Wondering Where the Shared Savings Are?
Shared savings deals are all the rage these days. Many provider groups in markets around the U.S. want to engage in shared savings contracts with private payers covering commercial, Medicare-Advantage and even Medicaid patients. Payers are only too happy to participate. Shared savings transfers a substantial amount of the financial and underwriting risk to the providers, increasing the likelihood that even larger surpluses will accrue to the payers than under traditional volume-based fee-for-service contracts.
On the surface, implementing a value-based program may look simple— identify a population of patients, figure out what you spent last year on that group, and if the provider group spends less on those patients next year, while at the same time maintaining or improving quality of care, both the payer and provider group will share in the savings.
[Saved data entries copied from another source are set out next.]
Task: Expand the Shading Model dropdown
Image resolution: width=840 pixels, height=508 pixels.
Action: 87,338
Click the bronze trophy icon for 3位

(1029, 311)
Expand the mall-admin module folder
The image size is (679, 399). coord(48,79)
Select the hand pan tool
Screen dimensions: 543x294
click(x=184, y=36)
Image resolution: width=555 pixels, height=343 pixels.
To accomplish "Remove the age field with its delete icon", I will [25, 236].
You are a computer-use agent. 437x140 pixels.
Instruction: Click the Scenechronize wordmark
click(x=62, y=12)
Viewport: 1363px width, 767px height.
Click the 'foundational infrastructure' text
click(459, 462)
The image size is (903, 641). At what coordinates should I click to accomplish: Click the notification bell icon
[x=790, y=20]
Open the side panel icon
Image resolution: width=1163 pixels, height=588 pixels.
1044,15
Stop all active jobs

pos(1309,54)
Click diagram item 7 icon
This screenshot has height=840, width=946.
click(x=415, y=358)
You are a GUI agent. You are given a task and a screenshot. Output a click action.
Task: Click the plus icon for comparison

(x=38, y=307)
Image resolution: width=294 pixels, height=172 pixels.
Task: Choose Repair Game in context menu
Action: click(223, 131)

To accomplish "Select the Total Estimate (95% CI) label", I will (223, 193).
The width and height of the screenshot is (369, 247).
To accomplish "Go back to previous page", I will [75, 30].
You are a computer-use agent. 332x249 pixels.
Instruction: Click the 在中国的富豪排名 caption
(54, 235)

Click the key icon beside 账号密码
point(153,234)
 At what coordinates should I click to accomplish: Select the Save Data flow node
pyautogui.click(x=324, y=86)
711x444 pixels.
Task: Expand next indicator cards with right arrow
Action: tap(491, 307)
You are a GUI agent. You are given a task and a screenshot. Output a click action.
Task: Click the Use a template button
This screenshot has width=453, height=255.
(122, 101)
If only what appears to look so easy were indeed really that easy! Physicians often erroneously believe that they know how to make the most cost-effective decisions on behalf of their patients, and that they will always make the optimal decisions that will both improve their patient’s lives while at the same time save everybody money and generate significant surpluses for the members of the ACO. Just get the insurance company out of the way and everybody benefits! Right?
Wrong. Shared savings programs are hard. The Mile High team knows this because we are right in the thick of it, working to prevent ACOs and payers from “killing each other.” In some cases, we serve as reporting and reconciliation vendors, transparently reporting shared savings performance to both ACO and payer. In other situations, we represent just the ACO as they try to stand up a new shared savings initiative that will work for both the ACO and the payer.
Then there is the least desirable but often necessary role in which we serve. When the ACO deal wasn’t set up properly in the beginning and now the parties are lawyer-ed up. In this situation, Mile High has successfully worked to keep the warring parties out of litigation by recalculating shared savings retrospectively and promoting out-of-court settlements.